= TASK STATEMENT =
Reproduce each of the following rows verbatim, without altering any character.

= Target pointing data =
⁂

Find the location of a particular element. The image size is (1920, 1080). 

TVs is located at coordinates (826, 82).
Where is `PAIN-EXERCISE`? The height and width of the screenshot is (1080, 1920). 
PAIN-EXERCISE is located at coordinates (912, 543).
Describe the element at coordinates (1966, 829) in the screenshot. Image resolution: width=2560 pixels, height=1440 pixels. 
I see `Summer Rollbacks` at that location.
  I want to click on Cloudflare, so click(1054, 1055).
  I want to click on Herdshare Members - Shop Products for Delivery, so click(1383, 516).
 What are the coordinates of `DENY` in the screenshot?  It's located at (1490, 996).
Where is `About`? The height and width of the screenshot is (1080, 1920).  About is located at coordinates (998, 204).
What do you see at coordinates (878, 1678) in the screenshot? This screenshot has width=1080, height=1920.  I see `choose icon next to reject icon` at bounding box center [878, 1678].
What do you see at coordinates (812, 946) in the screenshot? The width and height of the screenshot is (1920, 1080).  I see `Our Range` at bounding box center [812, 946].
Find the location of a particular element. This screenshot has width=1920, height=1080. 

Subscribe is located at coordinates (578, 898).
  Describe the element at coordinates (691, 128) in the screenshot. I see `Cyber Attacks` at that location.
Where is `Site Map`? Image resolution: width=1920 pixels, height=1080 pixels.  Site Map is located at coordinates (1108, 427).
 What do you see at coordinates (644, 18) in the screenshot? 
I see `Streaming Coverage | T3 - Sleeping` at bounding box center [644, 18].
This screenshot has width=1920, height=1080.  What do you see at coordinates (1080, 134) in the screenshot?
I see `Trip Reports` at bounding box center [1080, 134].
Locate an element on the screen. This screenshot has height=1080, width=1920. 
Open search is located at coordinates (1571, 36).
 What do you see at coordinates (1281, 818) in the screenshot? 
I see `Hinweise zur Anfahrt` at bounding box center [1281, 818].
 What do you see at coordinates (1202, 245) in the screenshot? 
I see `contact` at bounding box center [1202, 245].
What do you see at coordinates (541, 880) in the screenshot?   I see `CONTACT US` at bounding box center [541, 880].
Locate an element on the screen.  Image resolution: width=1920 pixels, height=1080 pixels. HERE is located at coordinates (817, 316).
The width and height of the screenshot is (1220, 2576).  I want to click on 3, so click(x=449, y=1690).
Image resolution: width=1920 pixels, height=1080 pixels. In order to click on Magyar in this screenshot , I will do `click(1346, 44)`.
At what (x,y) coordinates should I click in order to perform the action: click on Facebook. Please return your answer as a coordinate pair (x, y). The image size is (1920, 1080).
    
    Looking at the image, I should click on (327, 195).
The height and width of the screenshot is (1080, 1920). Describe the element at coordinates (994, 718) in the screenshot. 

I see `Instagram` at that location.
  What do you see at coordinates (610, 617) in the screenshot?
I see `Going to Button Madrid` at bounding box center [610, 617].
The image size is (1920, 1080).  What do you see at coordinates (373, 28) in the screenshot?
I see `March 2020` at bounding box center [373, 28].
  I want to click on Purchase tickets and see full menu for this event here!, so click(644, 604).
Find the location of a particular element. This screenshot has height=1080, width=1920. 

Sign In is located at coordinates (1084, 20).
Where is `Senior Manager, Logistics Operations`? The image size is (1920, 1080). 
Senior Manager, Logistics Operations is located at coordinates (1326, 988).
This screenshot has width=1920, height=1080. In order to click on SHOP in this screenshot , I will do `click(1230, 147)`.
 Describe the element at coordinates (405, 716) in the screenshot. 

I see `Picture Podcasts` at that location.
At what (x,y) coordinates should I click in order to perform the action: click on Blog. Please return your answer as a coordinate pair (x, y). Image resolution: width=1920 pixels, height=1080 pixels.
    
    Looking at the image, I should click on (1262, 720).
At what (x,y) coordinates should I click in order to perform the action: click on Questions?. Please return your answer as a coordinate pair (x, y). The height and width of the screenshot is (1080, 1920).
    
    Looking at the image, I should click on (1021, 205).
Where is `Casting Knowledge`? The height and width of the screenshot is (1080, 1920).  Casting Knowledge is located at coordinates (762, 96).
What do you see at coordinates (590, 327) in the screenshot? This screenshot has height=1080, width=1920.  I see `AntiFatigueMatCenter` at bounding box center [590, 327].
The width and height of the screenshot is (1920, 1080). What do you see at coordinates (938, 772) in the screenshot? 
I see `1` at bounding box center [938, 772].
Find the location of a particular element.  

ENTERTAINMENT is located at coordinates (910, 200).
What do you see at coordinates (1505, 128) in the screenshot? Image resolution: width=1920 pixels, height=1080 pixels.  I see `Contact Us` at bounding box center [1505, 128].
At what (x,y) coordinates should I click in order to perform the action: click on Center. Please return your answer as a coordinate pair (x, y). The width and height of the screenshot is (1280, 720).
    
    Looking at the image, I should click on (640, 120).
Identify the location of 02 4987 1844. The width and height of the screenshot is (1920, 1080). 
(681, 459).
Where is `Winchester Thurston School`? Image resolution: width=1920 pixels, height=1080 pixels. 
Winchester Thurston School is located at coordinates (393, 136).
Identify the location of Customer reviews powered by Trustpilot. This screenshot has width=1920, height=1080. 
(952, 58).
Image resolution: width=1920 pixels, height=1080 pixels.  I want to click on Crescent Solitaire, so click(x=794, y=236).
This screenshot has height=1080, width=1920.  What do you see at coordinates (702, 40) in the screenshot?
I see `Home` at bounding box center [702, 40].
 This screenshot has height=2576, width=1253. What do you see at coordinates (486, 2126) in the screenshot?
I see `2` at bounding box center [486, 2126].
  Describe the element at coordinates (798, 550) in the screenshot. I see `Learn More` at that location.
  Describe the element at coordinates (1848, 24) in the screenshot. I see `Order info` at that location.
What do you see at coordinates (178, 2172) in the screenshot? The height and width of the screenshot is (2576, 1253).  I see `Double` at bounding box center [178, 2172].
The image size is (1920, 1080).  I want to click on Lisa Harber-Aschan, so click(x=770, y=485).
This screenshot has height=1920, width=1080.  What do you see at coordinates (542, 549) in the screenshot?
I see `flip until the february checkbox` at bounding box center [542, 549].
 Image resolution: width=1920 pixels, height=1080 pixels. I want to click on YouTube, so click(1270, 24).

⁂

= EXPECTED ANSWER =
Find the location of a particular element. The image size is (1920, 1080). 

TVs is located at coordinates (826, 82).
Where is `PAIN-EXERCISE`? The height and width of the screenshot is (1080, 1920). 
PAIN-EXERCISE is located at coordinates (912, 543).
Describe the element at coordinates (1966, 829) in the screenshot. Image resolution: width=2560 pixels, height=1440 pixels. 
I see `Summer Rollbacks` at that location.
  I want to click on Cloudflare, so click(1054, 1055).
  I want to click on Herdshare Members - Shop Products for Delivery, so click(1383, 516).
 What are the coordinates of `DENY` in the screenshot?  It's located at (1490, 996).
Where is `About`? The height and width of the screenshot is (1080, 1920).  About is located at coordinates (998, 204).
What do you see at coordinates (878, 1678) in the screenshot? This screenshot has width=1080, height=1920.  I see `choose icon next to reject icon` at bounding box center [878, 1678].
What do you see at coordinates (812, 946) in the screenshot? The width and height of the screenshot is (1920, 1080).  I see `Our Range` at bounding box center [812, 946].
Find the location of a particular element. This screenshot has width=1920, height=1080. 

Subscribe is located at coordinates (578, 898).
  Describe the element at coordinates (691, 128) in the screenshot. I see `Cyber Attacks` at that location.
Where is `Site Map`? Image resolution: width=1920 pixels, height=1080 pixels.  Site Map is located at coordinates (1108, 427).
 What do you see at coordinates (644, 18) in the screenshot? 
I see `Streaming Coverage | T3 - Sleeping` at bounding box center [644, 18].
This screenshot has width=1920, height=1080.  What do you see at coordinates (1080, 134) in the screenshot?
I see `Trip Reports` at bounding box center [1080, 134].
Locate an element on the screen. This screenshot has height=1080, width=1920. 
Open search is located at coordinates (1571, 36).
 What do you see at coordinates (1281, 818) in the screenshot? 
I see `Hinweise zur Anfahrt` at bounding box center [1281, 818].
 What do you see at coordinates (1202, 245) in the screenshot? 
I see `contact` at bounding box center [1202, 245].
What do you see at coordinates (541, 880) in the screenshot?   I see `CONTACT US` at bounding box center [541, 880].
Locate an element on the screen.  Image resolution: width=1920 pixels, height=1080 pixels. HERE is located at coordinates (817, 316).
The width and height of the screenshot is (1220, 2576).  I want to click on 3, so click(x=449, y=1690).
Image resolution: width=1920 pixels, height=1080 pixels. In order to click on Magyar in this screenshot , I will do `click(1346, 44)`.
At what (x,y) coordinates should I click in order to perform the action: click on Facebook. Please return your answer as a coordinate pair (x, y). The image size is (1920, 1080).
    
    Looking at the image, I should click on (327, 195).
The height and width of the screenshot is (1080, 1920). Describe the element at coordinates (994, 718) in the screenshot. 

I see `Instagram` at that location.
  What do you see at coordinates (610, 617) in the screenshot?
I see `Going to Button Madrid` at bounding box center [610, 617].
The image size is (1920, 1080).  What do you see at coordinates (373, 28) in the screenshot?
I see `March 2020` at bounding box center [373, 28].
  I want to click on Purchase tickets and see full menu for this event here!, so click(644, 604).
Find the location of a particular element. This screenshot has height=1080, width=1920. 

Sign In is located at coordinates (1084, 20).
Where is `Senior Manager, Logistics Operations`? The image size is (1920, 1080). 
Senior Manager, Logistics Operations is located at coordinates (1326, 988).
This screenshot has width=1920, height=1080. In order to click on SHOP in this screenshot , I will do `click(1230, 147)`.
 Describe the element at coordinates (405, 716) in the screenshot. 

I see `Picture Podcasts` at that location.
At what (x,y) coordinates should I click in order to perform the action: click on Blog. Please return your answer as a coordinate pair (x, y). Image resolution: width=1920 pixels, height=1080 pixels.
    
    Looking at the image, I should click on (1262, 720).
At what (x,y) coordinates should I click in order to perform the action: click on Questions?. Please return your answer as a coordinate pair (x, y). The height and width of the screenshot is (1080, 1920).
    
    Looking at the image, I should click on (1021, 205).
Where is `Casting Knowledge`? The height and width of the screenshot is (1080, 1920).  Casting Knowledge is located at coordinates (762, 96).
What do you see at coordinates (590, 327) in the screenshot? This screenshot has height=1080, width=1920.  I see `AntiFatigueMatCenter` at bounding box center [590, 327].
The width and height of the screenshot is (1920, 1080). What do you see at coordinates (938, 772) in the screenshot? 
I see `1` at bounding box center [938, 772].
Find the location of a particular element.  

ENTERTAINMENT is located at coordinates (910, 200).
What do you see at coordinates (1505, 128) in the screenshot? Image resolution: width=1920 pixels, height=1080 pixels.  I see `Contact Us` at bounding box center [1505, 128].
At what (x,y) coordinates should I click in order to perform the action: click on Center. Please return your answer as a coordinate pair (x, y). The width and height of the screenshot is (1280, 720).
    
    Looking at the image, I should click on (640, 120).
Identify the location of 02 4987 1844. The width and height of the screenshot is (1920, 1080). 
(681, 459).
Where is `Winchester Thurston School`? Image resolution: width=1920 pixels, height=1080 pixels. 
Winchester Thurston School is located at coordinates (393, 136).
Identify the location of Customer reviews powered by Trustpilot. This screenshot has width=1920, height=1080. 
(952, 58).
Image resolution: width=1920 pixels, height=1080 pixels.  I want to click on Crescent Solitaire, so click(x=794, y=236).
This screenshot has height=1080, width=1920.  What do you see at coordinates (702, 40) in the screenshot?
I see `Home` at bounding box center [702, 40].
 This screenshot has height=2576, width=1253. What do you see at coordinates (486, 2126) in the screenshot?
I see `2` at bounding box center [486, 2126].
  Describe the element at coordinates (798, 550) in the screenshot. I see `Learn More` at that location.
  Describe the element at coordinates (1848, 24) in the screenshot. I see `Order info` at that location.
What do you see at coordinates (178, 2172) in the screenshot? The height and width of the screenshot is (2576, 1253).  I see `Double` at bounding box center [178, 2172].
The image size is (1920, 1080).  I want to click on Lisa Harber-Aschan, so click(x=770, y=485).
This screenshot has height=1920, width=1080.  What do you see at coordinates (542, 549) in the screenshot?
I see `flip until the february checkbox` at bounding box center [542, 549].
 Image resolution: width=1920 pixels, height=1080 pixels. I want to click on YouTube, so click(1270, 24).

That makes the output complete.